Most members of a wireless spam panel at a U.S. Federal Trade Commission forum last week said that spam on cell phones has not plagued the U.S. to the same level as it has in Japan. Text-messaging on cell phones, using the SMS protocol, is becoming more popular in the U.S., panelists said, but few U.S. cell phone users have experienced problems with commercial messages coming directly to their cell phones.

However, Albert Gidari, a partner with the Perkins Coie law firm, noted during the panel that the distinctions between computers and wireless devices are disappearing, and it's difficult to separate wireless spam from the other stuff when thinking about ways to fight it. For Gillman, wireless spam has been a problem since his firm started using pagers in October 2000. At one point, he was receiving 70 to 100 spam e-mails to his office account each day.

"If your pager or your PDA device is going off that often, it becomes useless to you," Gillman said. "It stops being the critical warning, and you basically turn off (the device), leave it in your briefcase and check it periodically, which goes against the whole reason to get one. We were getting so much junk mail, it was defeating all the money we were investing in the BlackBerry."

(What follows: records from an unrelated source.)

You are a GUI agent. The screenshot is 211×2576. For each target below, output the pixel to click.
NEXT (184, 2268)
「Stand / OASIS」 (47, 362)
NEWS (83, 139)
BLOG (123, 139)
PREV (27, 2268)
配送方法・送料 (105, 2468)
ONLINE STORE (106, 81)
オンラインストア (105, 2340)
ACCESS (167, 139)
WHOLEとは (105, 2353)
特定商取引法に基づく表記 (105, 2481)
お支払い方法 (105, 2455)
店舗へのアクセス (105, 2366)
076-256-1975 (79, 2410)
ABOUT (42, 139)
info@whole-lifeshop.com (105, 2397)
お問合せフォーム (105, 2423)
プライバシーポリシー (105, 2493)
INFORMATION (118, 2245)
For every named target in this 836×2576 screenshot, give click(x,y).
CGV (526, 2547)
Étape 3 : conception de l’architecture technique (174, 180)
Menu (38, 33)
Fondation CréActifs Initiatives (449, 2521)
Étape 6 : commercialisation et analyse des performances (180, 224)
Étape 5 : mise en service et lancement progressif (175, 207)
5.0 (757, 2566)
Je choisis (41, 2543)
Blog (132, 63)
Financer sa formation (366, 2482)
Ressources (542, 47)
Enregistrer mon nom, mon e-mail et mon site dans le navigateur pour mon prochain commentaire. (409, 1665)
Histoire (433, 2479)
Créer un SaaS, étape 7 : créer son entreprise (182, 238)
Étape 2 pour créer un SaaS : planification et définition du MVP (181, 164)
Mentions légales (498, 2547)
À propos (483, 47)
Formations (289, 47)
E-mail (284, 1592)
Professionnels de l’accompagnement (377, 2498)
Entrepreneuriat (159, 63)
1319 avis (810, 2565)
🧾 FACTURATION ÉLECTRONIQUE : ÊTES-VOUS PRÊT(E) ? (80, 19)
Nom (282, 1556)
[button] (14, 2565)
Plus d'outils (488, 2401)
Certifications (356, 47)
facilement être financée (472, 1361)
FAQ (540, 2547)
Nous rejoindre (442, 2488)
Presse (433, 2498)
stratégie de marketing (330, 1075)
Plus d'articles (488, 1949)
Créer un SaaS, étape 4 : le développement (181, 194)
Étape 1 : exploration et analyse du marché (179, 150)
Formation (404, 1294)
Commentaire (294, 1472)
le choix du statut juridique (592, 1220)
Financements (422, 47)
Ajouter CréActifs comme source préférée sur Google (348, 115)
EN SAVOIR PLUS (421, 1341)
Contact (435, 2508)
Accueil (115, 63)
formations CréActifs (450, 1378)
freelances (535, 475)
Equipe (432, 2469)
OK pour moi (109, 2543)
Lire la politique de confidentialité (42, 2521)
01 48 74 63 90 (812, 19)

A representative of BlackBerry maker Research In Motion wasn't immediately available for comment Friday.

It's not all bad news for Gillman and his co-workers. The law firm has been using a spam filter from FrontBridge Technologies for about two years, and the spam in Gillman's in-box has gone down less than five a day. "Now, if people get spam, it's almost like they're shocked that they get it," Gillman said of his co-workers. "It's like they notice it, instead of it being a fact of daily life."